*** DATA PROVIDED

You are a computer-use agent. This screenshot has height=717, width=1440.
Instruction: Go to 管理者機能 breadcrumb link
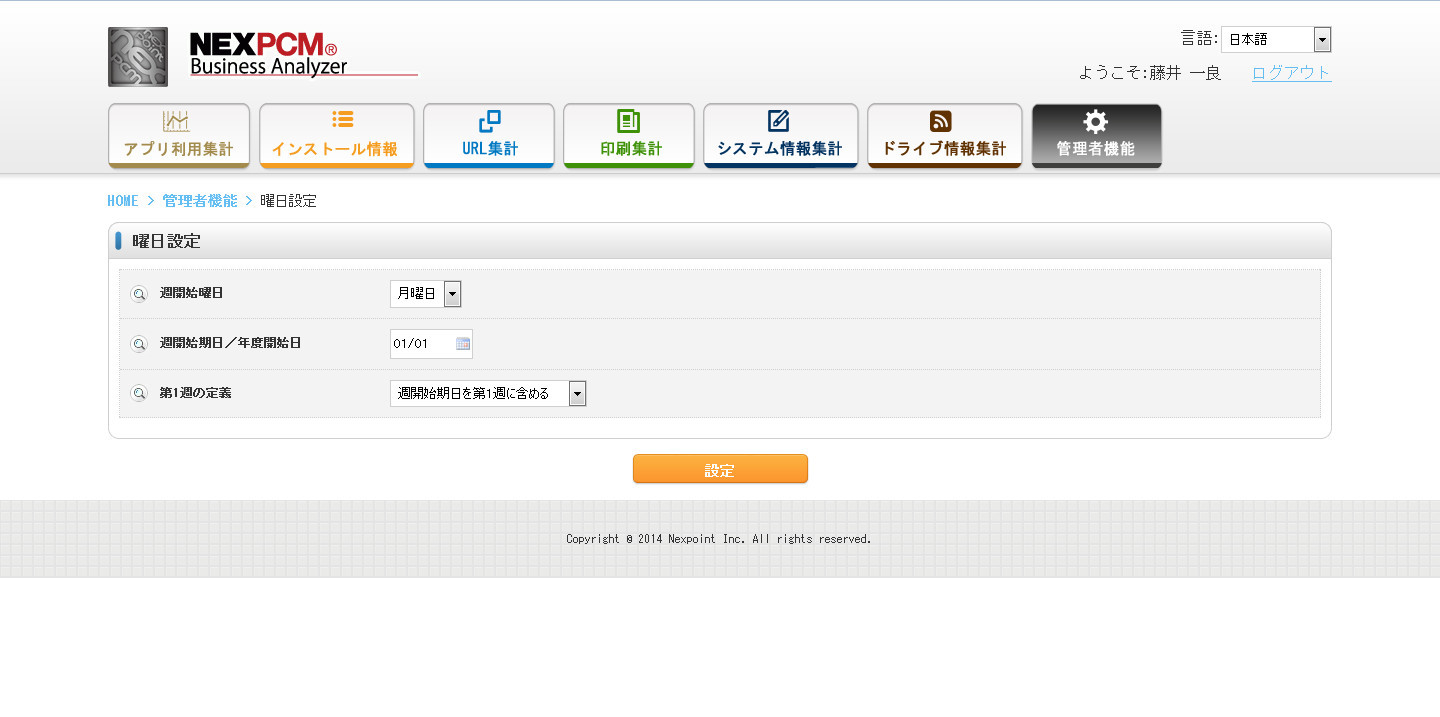[x=200, y=201]
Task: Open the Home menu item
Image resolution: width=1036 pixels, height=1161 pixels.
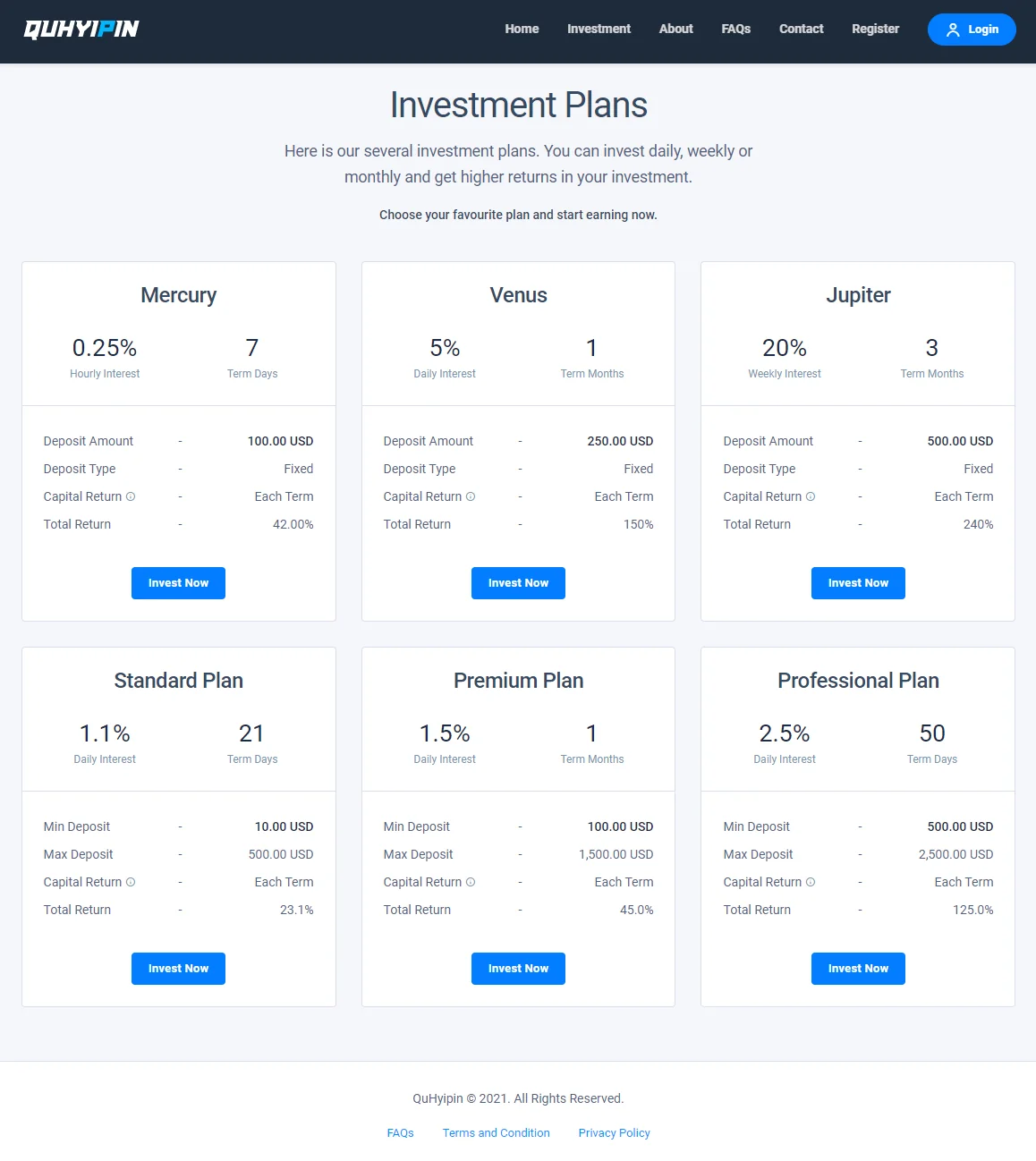Action: (x=522, y=29)
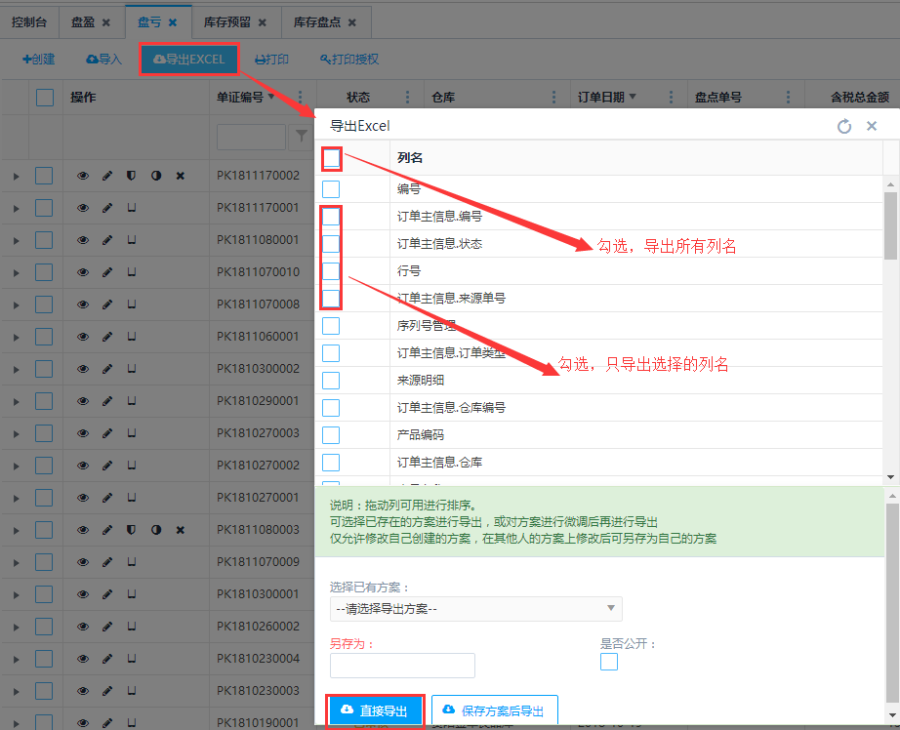Focus the 另存为 name input field

click(402, 666)
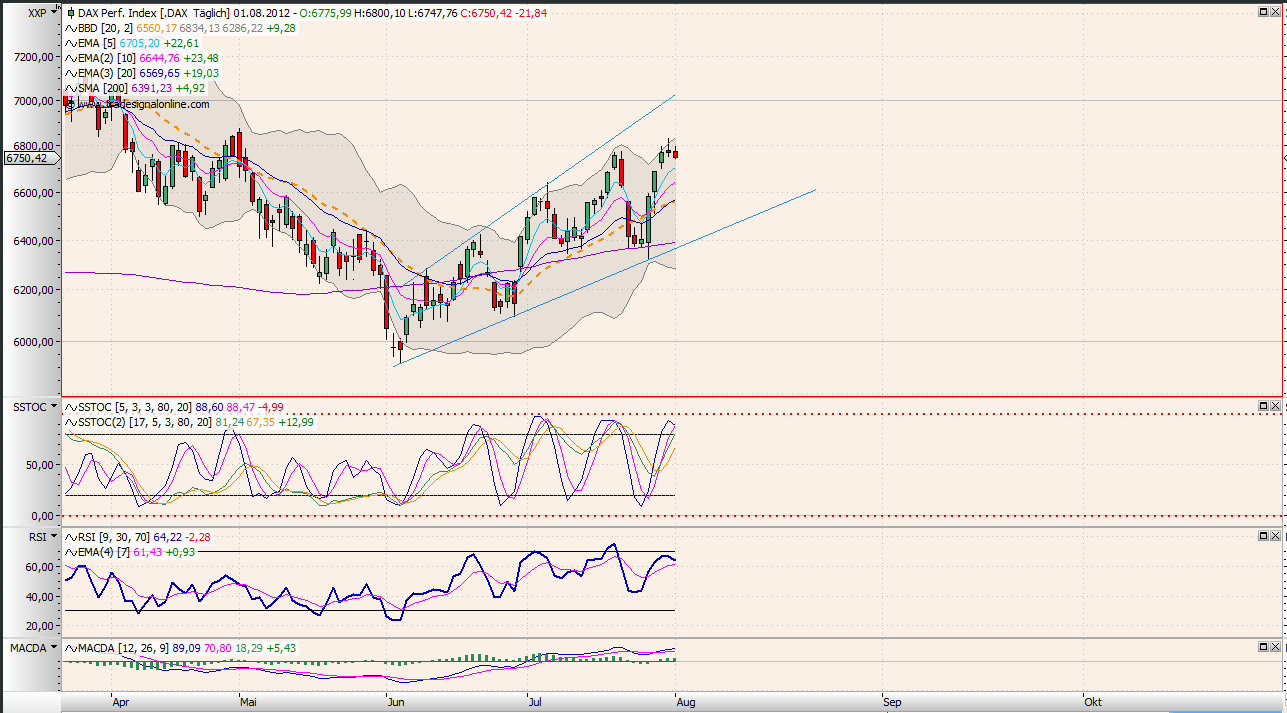Click the MACDA [12, 26, 9] line icon
1287x713 pixels.
coord(70,649)
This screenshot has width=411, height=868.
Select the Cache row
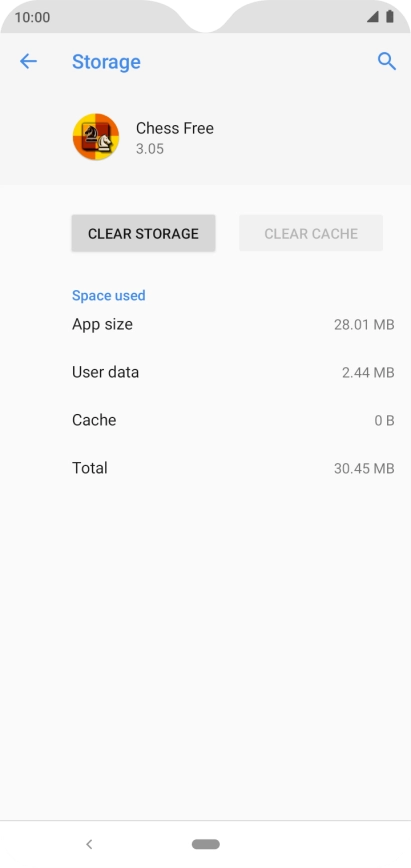point(233,420)
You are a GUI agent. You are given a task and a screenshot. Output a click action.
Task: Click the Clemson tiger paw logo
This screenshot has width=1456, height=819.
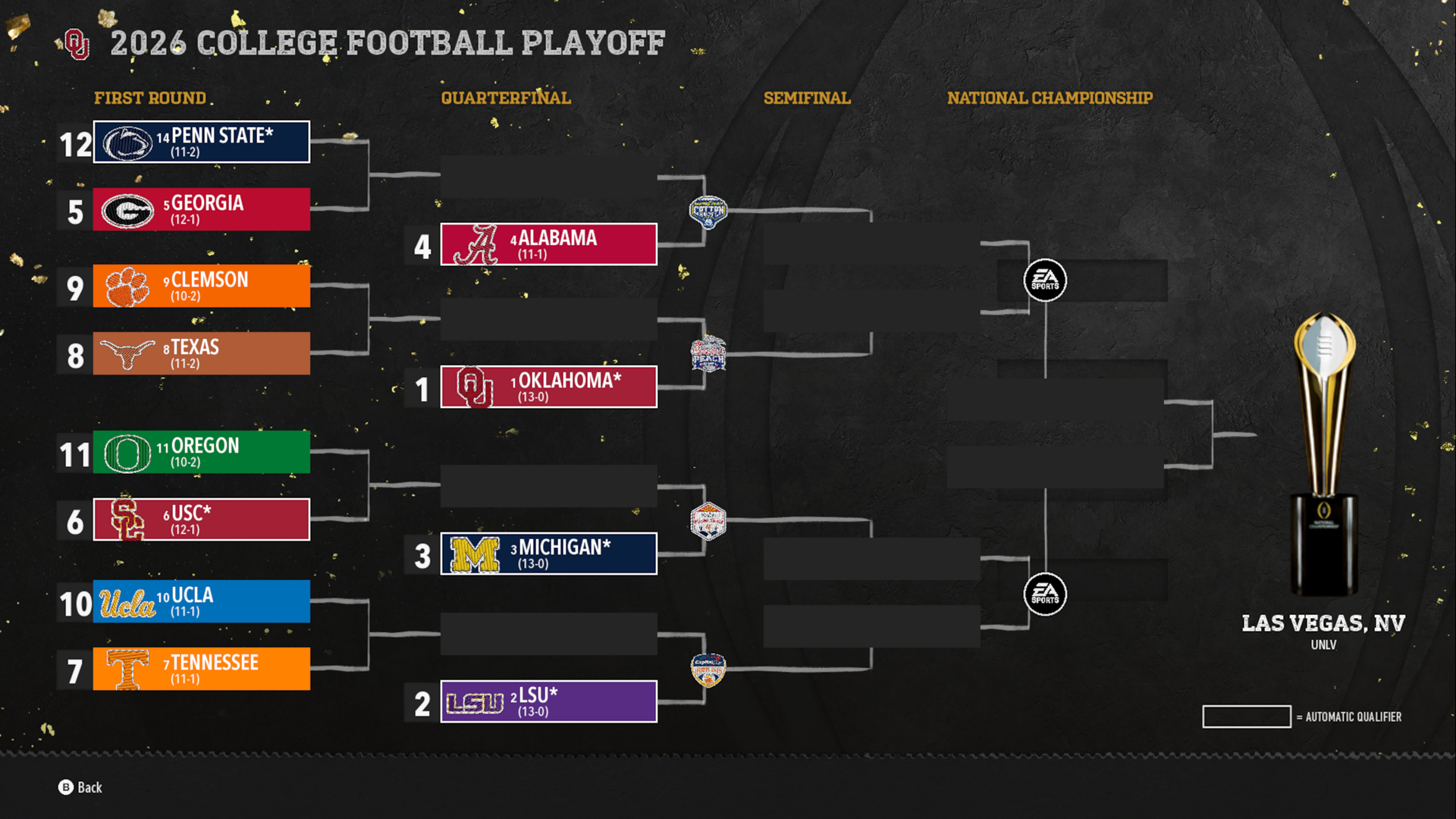click(x=127, y=287)
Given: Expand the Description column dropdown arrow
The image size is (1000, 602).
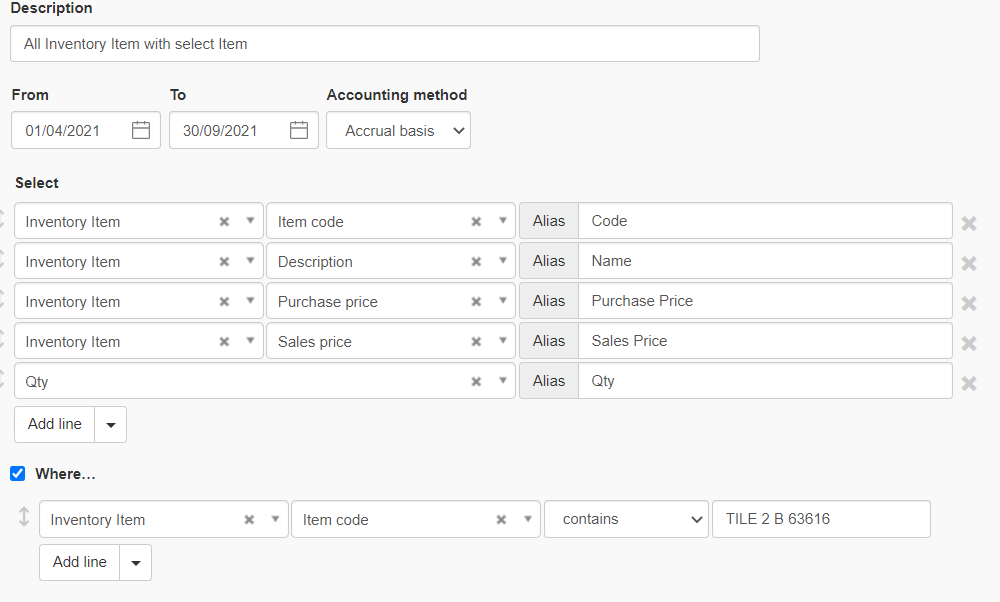Looking at the screenshot, I should (x=503, y=262).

******

TASK PROMPT:
Write out, word for word, the line containing "You are a GUI" and each line after it to the end of the data, and nothing more. Drop the pictures.

ANSWER TO THE EXERCISE:
You are a GUI agent. You are given a task and a screenshot. Output a click action.
Task: Click the Clemson tiger paw logo
This screenshot has width=1456, height=819.
click(x=127, y=287)
Given: Expand the Description column dropdown arrow
The image size is (1000, 602).
Looking at the screenshot, I should (x=503, y=262).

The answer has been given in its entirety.